In older cases of the archive, at that time not yet classified by FISH as a standard, many cases needed to be reclassified concerning subgroups. Focusing on the subgroup of myxoid liposarcomas demonstrating MDM2 amplification cases were stratified as dedifferentiated liposarcomas as myxoid appearance of MDM2 amplified liposarcomas, especially DDLS, was also described in literature [44,45,46,47]. Furthermore in MLS, FUS-DDIT3 rearrangements represent not the only genetic alteration but most frequent next to other translocations, e.g. EWSR1-DDIT3 which might not be detectable by the used break apart probes in FISH [48]. While FISH analyses are cost effective and rapidly done, fusion panel analysis using NGS (next generation sequencing) covers better possible fusions but a cost intensive and time consuming [49]. The reclassification performed by FISH and IHC reclassified a total of 30% of the tumors. Kashima et al. demonstrated similar results using FISH in archived cases leading to reclassification of cases [50, 51]. Similar results were found in studies comparing histomorphology retrospectively adding fluorescence in-situ-hybridization leading to reassignment of cases [52, 53]. Concerning consequences of reclassification for patients are under discussion with the ethical board due to anonymization of samples.

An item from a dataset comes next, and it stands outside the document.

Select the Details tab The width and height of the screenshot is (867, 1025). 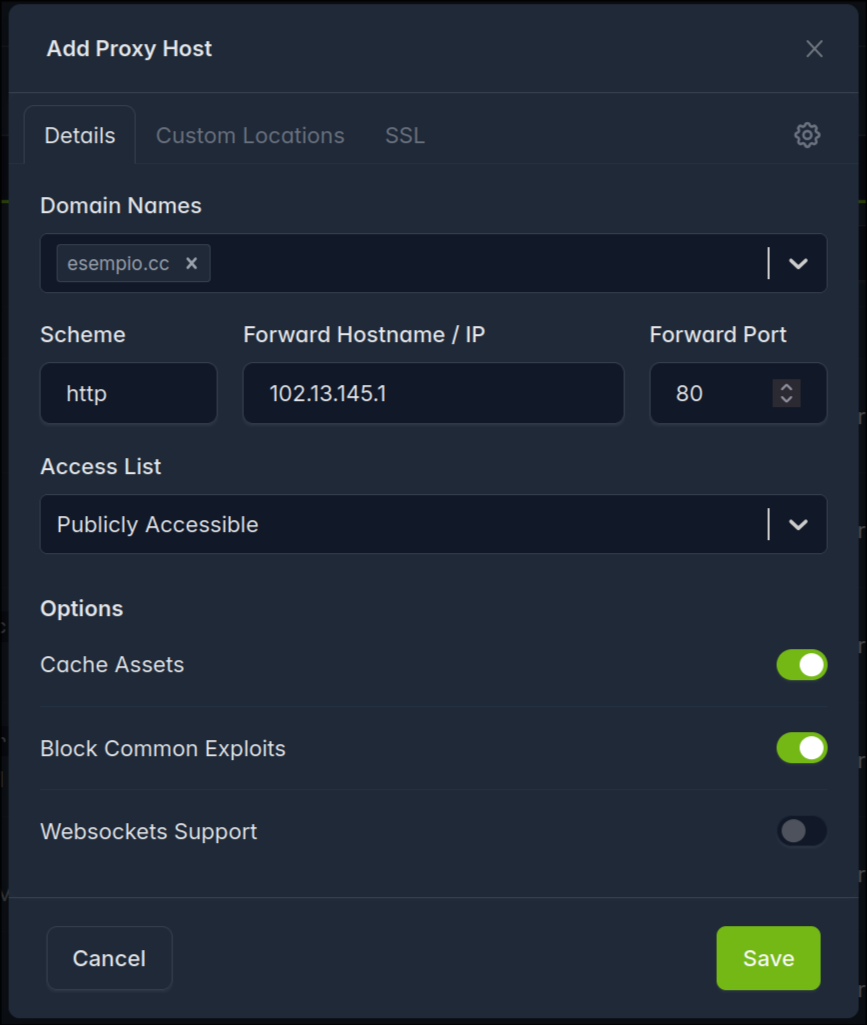pyautogui.click(x=79, y=135)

Limitations to this study are on firsthand relatively low numbers of subtypes of liposarcomas and therefore low representation of this tumor entity in general and might be validated on higher numbers of samples. However, even including a rather low sample size, we already could show a high number of cases presenting HER3 amplifications. Nevertheless, presented results are concordant throughout the samples and show significant correlations. Furthermore, in subsequent studies it should be analyzed in functional assays on cell culture and liposarcoma cell lines harboring HER3 amplifications. Additionally, in clinical trials targeting HER3 or using multi-kinase inhibitors the amplification status could serve to search for correlations in respect to response rates.

Conclusions

In summary, we could demonstrate that immunohistochemistry and fluorescence in-situ-hybridization are well established as well necessary for the diagnosis and stratification of subtypes of liposarcoma. Next, we could demonstrate a correlation between HER3 and MDM2 amplification, supporting the hypothesis that HER3 is coamplified in a major part of some subgroups of liposarcomas due to its spatial proximity to MDM2. As HER3 serves in trials as a target structure in personalized medicine in malignant tumors, HER3 might serve as a target structure and stratifying tool in unresectable or metastasized liposarcomas showing a HER3 amplification.